A partir de cierto momento Bolaño se convirtió en una parada indispensable de los cursos de literatura. Fue hasta que vi lo que Los detectives salvajes le hace al cerebro de un estudiante de licenciatura que entendí su peculiaridad. En las tres sesiones que suelo asignar al libro y sus ramas, nadie falta a clase, los chicos entran al salón con la mirada aceitosa del que todavía trae fiebre, algo tiembla entre las paredes del aula. Es el misterio de la escritura literaria en pleno, las razones por las que seguimos leyendo novelas aunque la mayoría de las que compramos resulten una mierda; el paraíso que nosotros, los que ya vamos en declive, perdimos cuando tuvimos que matar a Cortázar para poder ser escritores.

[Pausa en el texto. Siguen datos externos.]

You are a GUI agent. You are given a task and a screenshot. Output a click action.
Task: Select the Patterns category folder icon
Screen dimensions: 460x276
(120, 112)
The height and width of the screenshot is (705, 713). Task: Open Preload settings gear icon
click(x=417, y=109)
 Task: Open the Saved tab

No soy profesor de tiempo completo, así que doy clases donde me invitan. Lugares tan inimaginablemente distintos como el Centro de Capacitación Cinematográfica del DF, donde leímos a Bolaño en una clase muy libre sobre estrategias narrativas para directores de cine, o la Universidad de Princeton, donde lo hicimos en un curso sesudísimo sobre autorrepresentación en la novela hispanoamericana. No importa si los estudiantes son unos chilangos a los que todavía se les sale por las orejas el humo de marihuana que aguantaron antes del desayuno –una bella tradición universitaria, el desayuno del diablo– o unos gringuitos hipercompetitivos que siempre hacen la tarea y entran a clase traspirando Mountain Dew. El efecto es el mismo: todos los ensayos finales son sobre Bolaño –ya nada les gusta después de leerlo–.

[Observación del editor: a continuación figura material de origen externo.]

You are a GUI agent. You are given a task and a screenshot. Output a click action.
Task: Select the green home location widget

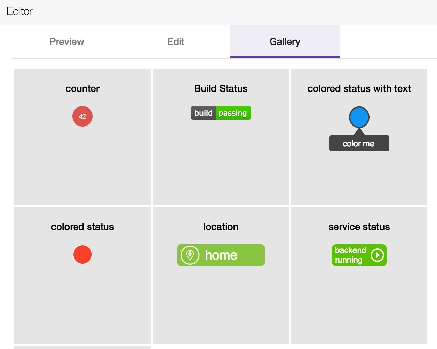(221, 255)
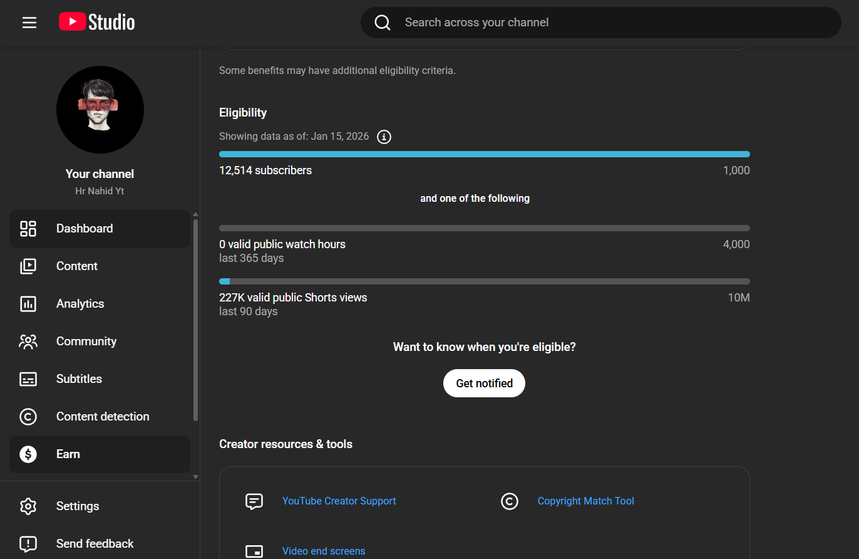The width and height of the screenshot is (859, 559).
Task: Click the Analytics chart icon
Action: pyautogui.click(x=28, y=304)
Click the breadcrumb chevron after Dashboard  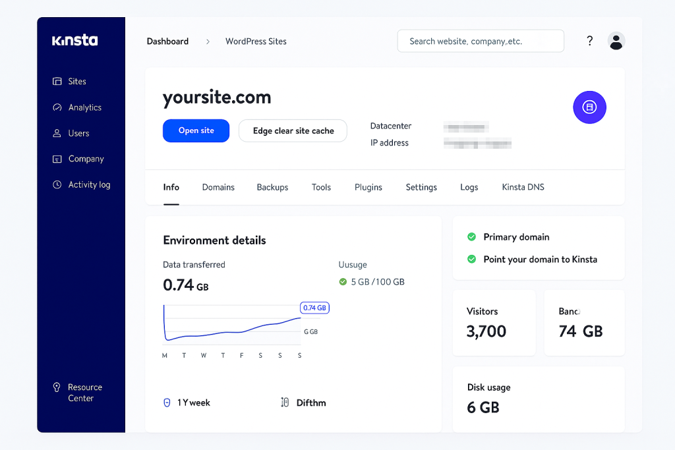[x=208, y=42]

Hay en Los detectives salvajes una sexualidad festiva que los enloquece; la demostración de algo que Borges enunció maravillosamente: todos los seres humanos tienen todas las experiencias humanas; el retrato de lo que hierve en las sociedades que van a cambiar pronto; una capacidad extraordinaria para poner en colisión términos e ideas que no iban juntos originalmente; un tono que se vuelve familiar de inmediato; la puesta en escena de la nostalgia de unidad que todos sentimos.

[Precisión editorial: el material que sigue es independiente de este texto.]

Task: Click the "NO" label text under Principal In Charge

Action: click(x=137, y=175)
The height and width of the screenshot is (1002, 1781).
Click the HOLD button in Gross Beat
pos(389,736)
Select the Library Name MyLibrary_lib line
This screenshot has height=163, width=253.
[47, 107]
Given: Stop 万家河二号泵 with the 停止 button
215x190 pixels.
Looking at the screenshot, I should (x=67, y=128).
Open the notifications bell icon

Mi hijo mayor se fue hace unas semanas a ver a su abuela gringa a Oregon. Necesitaba un libro gordo para los vuelos y esperas y agarró mi copia de Los detectives salvajes con la confianza de los que todavía creen que todo es gratis y la vida eterna. Me imaginé que más bien la usaría para sostener su laptop en la que veía películas. Quiere ser director de cine, así que lee pocas novelas. Ya tardísimo sonó el teléfono de casa. “Ya llegué papá –me dijo con su voz de hombre de estreno–, ya voy a la mitad de Los detectives” –se refirió al libro como si fuera su carnal, con un apodo. Le pregunté por el viaje: “Por suerte Grandma me llevó un sándwich al aeropuerto”, respondió; “se me había olvidado comer”.